[Dataset entries]
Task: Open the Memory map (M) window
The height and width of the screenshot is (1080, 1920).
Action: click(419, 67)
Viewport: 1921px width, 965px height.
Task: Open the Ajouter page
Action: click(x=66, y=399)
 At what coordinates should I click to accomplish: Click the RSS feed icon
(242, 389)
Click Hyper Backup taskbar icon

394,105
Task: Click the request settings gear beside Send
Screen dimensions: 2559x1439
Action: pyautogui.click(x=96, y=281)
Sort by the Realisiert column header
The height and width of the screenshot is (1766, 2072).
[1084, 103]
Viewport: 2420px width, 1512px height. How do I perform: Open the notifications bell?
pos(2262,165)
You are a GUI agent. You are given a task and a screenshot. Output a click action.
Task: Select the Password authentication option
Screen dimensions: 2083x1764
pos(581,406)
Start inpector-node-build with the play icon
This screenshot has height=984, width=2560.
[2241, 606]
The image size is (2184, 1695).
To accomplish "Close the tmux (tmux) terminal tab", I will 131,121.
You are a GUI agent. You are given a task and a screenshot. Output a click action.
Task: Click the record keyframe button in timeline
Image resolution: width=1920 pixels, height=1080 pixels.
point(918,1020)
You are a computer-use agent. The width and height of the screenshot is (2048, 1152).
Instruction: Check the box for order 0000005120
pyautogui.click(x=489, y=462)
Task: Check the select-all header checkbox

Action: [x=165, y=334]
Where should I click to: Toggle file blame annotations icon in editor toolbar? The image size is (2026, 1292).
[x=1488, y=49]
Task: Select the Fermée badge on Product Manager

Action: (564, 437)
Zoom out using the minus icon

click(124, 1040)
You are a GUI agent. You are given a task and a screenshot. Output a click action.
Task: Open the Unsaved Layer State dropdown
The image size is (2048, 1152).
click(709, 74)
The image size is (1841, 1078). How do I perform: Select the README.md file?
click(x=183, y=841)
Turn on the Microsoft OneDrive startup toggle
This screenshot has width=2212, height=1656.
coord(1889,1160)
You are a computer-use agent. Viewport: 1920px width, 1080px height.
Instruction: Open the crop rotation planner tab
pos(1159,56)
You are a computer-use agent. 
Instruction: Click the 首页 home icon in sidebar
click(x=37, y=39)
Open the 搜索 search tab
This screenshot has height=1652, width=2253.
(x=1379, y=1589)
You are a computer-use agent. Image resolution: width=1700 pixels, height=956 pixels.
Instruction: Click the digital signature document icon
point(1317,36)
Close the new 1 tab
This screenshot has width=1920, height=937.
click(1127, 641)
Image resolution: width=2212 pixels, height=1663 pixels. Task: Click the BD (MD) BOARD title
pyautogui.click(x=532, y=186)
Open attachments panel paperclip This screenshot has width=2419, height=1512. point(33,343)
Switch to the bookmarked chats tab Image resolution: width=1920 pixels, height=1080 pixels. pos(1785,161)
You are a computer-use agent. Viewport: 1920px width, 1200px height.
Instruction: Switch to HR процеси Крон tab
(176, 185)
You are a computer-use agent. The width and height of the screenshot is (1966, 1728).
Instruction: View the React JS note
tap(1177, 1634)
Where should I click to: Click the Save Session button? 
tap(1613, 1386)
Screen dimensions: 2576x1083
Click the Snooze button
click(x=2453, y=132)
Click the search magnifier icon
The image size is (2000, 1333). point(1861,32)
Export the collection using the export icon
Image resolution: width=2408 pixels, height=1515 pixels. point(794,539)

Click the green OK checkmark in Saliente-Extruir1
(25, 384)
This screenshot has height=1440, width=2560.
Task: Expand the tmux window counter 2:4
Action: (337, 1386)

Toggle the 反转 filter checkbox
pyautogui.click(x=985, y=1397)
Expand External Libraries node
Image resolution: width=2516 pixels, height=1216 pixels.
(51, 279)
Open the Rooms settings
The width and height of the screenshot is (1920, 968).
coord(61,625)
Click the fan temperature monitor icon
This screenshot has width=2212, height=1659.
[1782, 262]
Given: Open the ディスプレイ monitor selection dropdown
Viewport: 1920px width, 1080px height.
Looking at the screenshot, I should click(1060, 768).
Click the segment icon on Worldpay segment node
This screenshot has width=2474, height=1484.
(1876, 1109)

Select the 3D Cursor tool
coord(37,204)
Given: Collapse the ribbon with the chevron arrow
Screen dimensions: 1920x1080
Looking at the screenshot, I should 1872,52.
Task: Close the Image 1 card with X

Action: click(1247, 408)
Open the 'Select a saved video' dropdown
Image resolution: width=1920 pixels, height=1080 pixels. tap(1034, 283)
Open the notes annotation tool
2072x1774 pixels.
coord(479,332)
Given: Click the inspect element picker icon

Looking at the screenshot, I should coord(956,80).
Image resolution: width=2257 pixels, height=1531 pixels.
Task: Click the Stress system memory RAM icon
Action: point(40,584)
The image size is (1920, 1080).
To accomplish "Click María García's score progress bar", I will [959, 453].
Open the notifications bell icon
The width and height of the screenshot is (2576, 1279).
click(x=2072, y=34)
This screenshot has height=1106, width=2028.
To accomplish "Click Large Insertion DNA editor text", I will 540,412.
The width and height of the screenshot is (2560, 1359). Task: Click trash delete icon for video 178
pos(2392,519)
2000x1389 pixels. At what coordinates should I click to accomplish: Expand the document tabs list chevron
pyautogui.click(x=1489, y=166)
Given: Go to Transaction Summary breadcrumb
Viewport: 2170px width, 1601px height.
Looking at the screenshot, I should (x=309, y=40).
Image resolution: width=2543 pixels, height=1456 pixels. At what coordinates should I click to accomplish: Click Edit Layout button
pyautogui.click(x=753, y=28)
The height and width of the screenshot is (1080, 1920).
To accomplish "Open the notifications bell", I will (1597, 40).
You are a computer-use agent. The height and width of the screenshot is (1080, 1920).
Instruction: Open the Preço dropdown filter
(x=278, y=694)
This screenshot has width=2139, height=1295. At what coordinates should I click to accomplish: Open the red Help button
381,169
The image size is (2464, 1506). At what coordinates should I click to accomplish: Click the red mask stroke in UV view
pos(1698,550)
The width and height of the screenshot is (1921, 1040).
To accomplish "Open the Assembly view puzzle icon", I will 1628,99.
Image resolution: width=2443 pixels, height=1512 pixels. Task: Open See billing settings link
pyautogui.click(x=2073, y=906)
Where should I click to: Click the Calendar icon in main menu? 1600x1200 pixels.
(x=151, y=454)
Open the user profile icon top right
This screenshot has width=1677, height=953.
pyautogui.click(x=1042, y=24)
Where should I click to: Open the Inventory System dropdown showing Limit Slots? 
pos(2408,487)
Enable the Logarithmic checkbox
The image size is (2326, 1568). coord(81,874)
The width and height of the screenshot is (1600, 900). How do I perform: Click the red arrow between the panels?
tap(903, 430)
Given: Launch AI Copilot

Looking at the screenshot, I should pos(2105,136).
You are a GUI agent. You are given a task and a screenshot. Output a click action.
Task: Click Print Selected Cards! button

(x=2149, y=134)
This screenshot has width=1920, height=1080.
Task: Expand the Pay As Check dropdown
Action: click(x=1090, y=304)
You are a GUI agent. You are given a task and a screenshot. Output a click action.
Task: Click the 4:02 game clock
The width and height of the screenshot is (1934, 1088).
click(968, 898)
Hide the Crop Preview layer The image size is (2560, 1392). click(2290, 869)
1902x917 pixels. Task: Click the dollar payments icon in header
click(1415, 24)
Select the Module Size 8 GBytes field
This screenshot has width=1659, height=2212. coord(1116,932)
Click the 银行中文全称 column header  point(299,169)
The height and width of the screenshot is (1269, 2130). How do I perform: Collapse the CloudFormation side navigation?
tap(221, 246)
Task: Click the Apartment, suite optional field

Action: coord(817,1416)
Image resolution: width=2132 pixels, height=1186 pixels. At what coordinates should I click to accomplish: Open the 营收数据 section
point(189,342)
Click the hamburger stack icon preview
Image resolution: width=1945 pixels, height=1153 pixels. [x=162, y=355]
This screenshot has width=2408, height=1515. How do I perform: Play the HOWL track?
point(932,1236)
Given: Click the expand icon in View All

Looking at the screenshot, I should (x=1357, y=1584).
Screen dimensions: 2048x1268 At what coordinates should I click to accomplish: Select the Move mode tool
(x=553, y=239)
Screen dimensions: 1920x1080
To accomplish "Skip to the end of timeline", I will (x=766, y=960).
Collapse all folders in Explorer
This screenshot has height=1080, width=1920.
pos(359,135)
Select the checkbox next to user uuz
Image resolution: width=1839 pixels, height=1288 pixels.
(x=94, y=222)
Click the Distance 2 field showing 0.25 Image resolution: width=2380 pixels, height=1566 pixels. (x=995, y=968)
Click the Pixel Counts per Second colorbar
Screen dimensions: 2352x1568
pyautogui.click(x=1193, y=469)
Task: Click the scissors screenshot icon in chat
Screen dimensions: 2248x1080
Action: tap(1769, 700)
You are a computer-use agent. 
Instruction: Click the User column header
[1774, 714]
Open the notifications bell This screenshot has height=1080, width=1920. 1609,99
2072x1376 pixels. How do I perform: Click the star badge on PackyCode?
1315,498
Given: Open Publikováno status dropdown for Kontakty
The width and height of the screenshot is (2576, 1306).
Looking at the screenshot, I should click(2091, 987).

**Your assignment:**
Where the line containing "Click the hamburger stack icon preview" appears, start copying, and go on exactly through the last line of the data.

**Answer to this exercise:**
Click the hamburger stack icon preview
Image resolution: width=1945 pixels, height=1153 pixels. [x=162, y=355]
This screenshot has width=2408, height=1515. How do I perform: Play the HOWL track?
point(932,1236)
Given: Click the expand icon in View All

Looking at the screenshot, I should (x=1357, y=1584).
Screen dimensions: 2048x1268 At what coordinates should I click to accomplish: Select the Move mode tool
(x=553, y=239)
Screen dimensions: 1920x1080
To accomplish "Skip to the end of timeline", I will (x=766, y=960).
Collapse all folders in Explorer
This screenshot has height=1080, width=1920.
pos(359,135)
Select the checkbox next to user uuz
Image resolution: width=1839 pixels, height=1288 pixels.
(x=94, y=222)
Click the Distance 2 field showing 0.25 Image resolution: width=2380 pixels, height=1566 pixels. (x=995, y=968)
Click the Pixel Counts per Second colorbar
Screen dimensions: 2352x1568
pyautogui.click(x=1193, y=469)
Task: Click the scissors screenshot icon in chat
Screen dimensions: 2248x1080
Action: tap(1769, 700)
You are a computer-use agent. 
Instruction: Click the User column header
[1774, 714]
Open the notifications bell This screenshot has height=1080, width=1920. 1609,99
2072x1376 pixels. How do I perform: Click the star badge on PackyCode?
1315,498
Given: Open Publikováno status dropdown for Kontakty
The width and height of the screenshot is (2576, 1306).
Looking at the screenshot, I should click(2091, 987).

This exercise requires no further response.